2.4. Statistical Analysis

The images were analyzed using TotalLab (v14. 1) [20] and the observed number of alleles (No), effective number of alleles (Ne), observed heterozygosity (Ho), expected heterozygosity (He) and polymorphic information content (PIC) were obtained [18,19]. The F-statistics analysis and the neutrality D value were estimated [23,24]. The images of loci Sat3, Sol33, D5Utr4c and D7Utr4a were randomly chosen to draw the phylogenetic charts using TotalLab [20]. The phylogenetic analysis is constructed on a locus basis, so that it can be used with neutrality results to explore the causes of the genetic changes in the breeds during evolution.

3. Results

Most of the microsatellite loci were multi-allelic. A total of 467 alleles were recognized in all breeds, and the overall mean was 5.03 alleles/locus/breed. Table 2 presents a summary of the allele information in different microsatellite loci. The mean No ranged from 2.4 in AR to 9.7 in BB and NZW, and the Ne ranged from 2.3 in AR to 7.7 in NZW. The mean difference between No and Ne was large in BB (2.3), JAB (1.1), and NZW (2.0) and small in WB (0.2), RB (0.1), AR (0.1), and CH (0.2). The mean Ho ranged from 0.52 in WB and RB to 0.83 in NZW, and the mean He ranged from 0.46 in AR to 0.82 in NZW. The difference between Ho and He ranged from 0.01 in WB, RB, and NZW to 0.26 in AR. The polymorphism was high (PIC > 0.50) in NZW, BB, and JAB, and was moderate (0.25 < PIC < 0.50) in WB, RB, AR, and CH. The mean inbreeding coefficients (F) were nearly zero in BB (−0.004), WB (+0.030), RB (+0.015), JAB (+0.005), and NZW (−0.044). Inbreeding was evident in AR (F = −0.442) and CH (F = −0.284).
The inbreeding index (FIS) in different loci was mostly negative (Table 3), and the mean FIS was nearly zero (−0.044). The variation index (FIT) ranged from −0.173 to 0.908. The mean FIT was 0.156 and indicated that the individual variation in rabbit populations accounted for approximately 16%. The mean differentiation index (FST) was 0.220 and indicated high diversification (22%) between the breeds. The rate of gene flow (Nm) between the breeds was high and ranged from 0.095 to 6.893, with a mean of 1.872.
The mean neutrality (D) values in BB, WB, RB, JAB, NZW, AR, and CH were 0.709, −0.943, −0.628, −0.400, 0.844, −1.074, and −0.489, respectively (Table 4). In BB, the D value at loci Sat5 (1.970), Sol33 (1.770), and D5Utr4e (2.413) deviated from the mean value by 2- to 3-fold. In WB, the D value at locus D5Utr4f (−2.181) deviated from the mean value by about 2.5-fold. In RB, JAB, NZW, AR, and CH, the D values at some loci were similarly deviated from the mean value of the respective breed by 2–4 fold.
Figure 1 shows the banding patterns of both a local Egyptian Baladi breed (indigenous) and a New Zealand White breed (exotic), illustrating how alleles were initially visualized on the gel before manual validation and digital scoring.
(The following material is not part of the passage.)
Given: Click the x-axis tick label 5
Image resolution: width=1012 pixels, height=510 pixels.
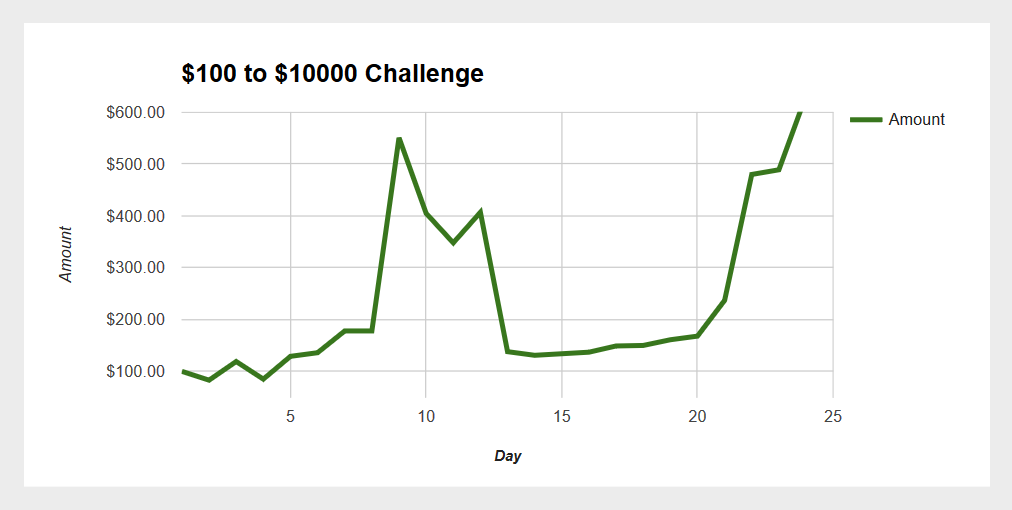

Figure 2 presents the phylogenetic tree of locus Sat3. There was an overlap between BB and NZW, and between BB and AR. The phylogenetic tree of locus Sol33 exhibited overlapping between BB and NZW, and between AR and CH (Figure 3). The phylogenetic tree of locus D5Utr4c exhibited overlapping between RB and CH (Figure 4). The phyloge-netic tree of locus D7Utr4a showed an overlap between BB and WB and between WB and RB (Figure 5). The phylogenetic analysis showed that WB and RB formed two separate clusters, and they were the closest to each other, and CH was genetically the closest to them. The breeds WB, RB, AR, and CH have evolved from the same genetic branch. The phylogenetic analysis signaled that two branches were derived from the same genetic node; one branch formed BB and the other branch evolved to WB, RB, AR, and CH. Each of JAB and NZW were derived from a separate genetic branch.

4. Discussion

The number of alleles expresses the allele diversity in the breeds. The No and Ne and the difference between them were high in BB, JAB, and NZW, and were small in WB, RB, AR, and CH. The results reveal the allele richness in BB, JAB, and NZW. The values of He and PIC tended to have similar patterns in the breeds, being medium to high, and were higher in BB, JAB, and NZW than in the other breeds. These results signify the relationship between population size and allele diversity. In BB and NZW, the difference between No and Ne was high and denoted possible changes in the genetic composition. In WB, RB, AR, and CH, low allele diversity was possible since they have been retained in small sizes and restocked by random breeding.
The results are in close agreement with the results obtained for different native and exotic breeds in Egypt and elsewhere. In China, seven native and exotic breeds were genotyped and resulted in 151 alleles in 15 microsatellite loci [25]. The mean No and Ne were 10.07 and 6.625 alleles per locus, respectively. The mean He ranged from 0.161 in a native breed to 0.889 in an exotic breed, and the mean PIC ranged from 0.625 in a native breed to 0.796 in an exotic breed and indicated high genetic diversity.
A total of 17 microsatellites was used to genotype the Egyptian native breeds BB, JAB, RB, and White Giza (WG) and the exotic line Spanish–New Zealand White (NZW) [26]. The mean number of alleles per locus was 5.41. The mean Ho was 0.527 and ranged from 0.477 in NZW to 0.581 in WG, where NZW was the population most differentiated. Another study reported moderate polymorphism (0.25 < PIC < 0.50) in European and NZW breeds [27]. In an earlier study [28], the mean No was 2.71, 2.29, 2.64, 2.43, and 2.00 in WB, RB, AR, CH, and NZW, respectively.
Also, genotyping 12 microsatellite loci in Soviet Chinchilla (SC) and Californian White (CW) breeds yielded 199 alleles in 12 microsatellite loci with high polymorphism, and the breeds showed low differentiation (FST = 0.04) [29]. The number of alleles ranged from 4 to 11 in SC and 6 to 10 in CW. In Taiwan, five rabbit populations representing different regions were genotyped by 18 microsatellites [30]. The average values of No, Ne, Ho, and He were 5.50, 2.437, 0.442, and 0.568, respectively, and revealed the inbreeding impact on local rabbits in Taiwan. The FST between the native rabbit populations was 0.232 and indicated remarkable genetic diversity between the breeds. Our results also coincide with earlier research on Tunisian indigenous rabbit populations, which reported high genetic diversity (Ho = 0.3–0.5) and abundant genetic variation in Tunisian rabbits [31]. Additionally, our findings align with prior research such as [32], who described similar genetic structuring in Egyptian Delta rabbits.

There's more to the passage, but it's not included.